The social networking element of the technium feeds on a society that wants its fifteen minutes of fame, while that society feeds on the product that the enormous financial potential is more than willing to provide. This, the scrutiny of the Internet, only touches on the problems that we face. It is irony in that the very people who are calling for sanity, responsibility and the observance of the law (the Tea Party) are being tarred with that with which they warn about. It is also irony in that those that Dinesh D'Souza wrote this way about in his 2008 book The Enemy At Home, "What traditional societies consider repulsive and immoral, the cultural left considers progressive and liberating." are the ones that cast others as violent. The horror of Saturday's events are the results of a society that has forsaken God.
I'd like to return to my very first blog written on November 27th, 2008, and a couple more written before that year ended. In my first blog (untitled) I tried to encourage readers to support legislative efforts at the time to free subscribers of cable companies to be able to choose only those channels they want to come into their home instead of bundled options now in use. It was my opinion, and continues to be my opinion, that if Americans are given a la carte cable choice, the violence, the occult and the intellectual mayhem on television will wither and dry up and the fringe element of our society will shrink. Another post that I would like to mention was my third in which in attempting to defend then President George W. Bush I began "Is George Bush a murderer and a war criminal as has been said over and over by many people?" It was this very vitriol and the accompanying surreptitious agendas that have led to the movement that is accused of vitriol today.

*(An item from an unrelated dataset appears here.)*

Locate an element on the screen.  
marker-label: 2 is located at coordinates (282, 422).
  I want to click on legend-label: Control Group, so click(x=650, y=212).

Three weeks later I wrote about the Supreme Court's 1962 decision in Engle vs.Vitale where in a 6 to 1 vote, this prayer, written by the regents of New York's education system was banned from use in the classroom and led to multiple other expulsions of God from our children's lives, "Almighty God, we acknowledge our dependence upon thee and we beg Thy blessings upon us, our teachers and our country." We are a violent society because we no longer wanted God's hand on our decisions. We have a fringe element because chaos has replaced order. This debate has to continue, not only in the public square but in our churches for we have forgotten God who alone established this nation and who alone can stop the carnage.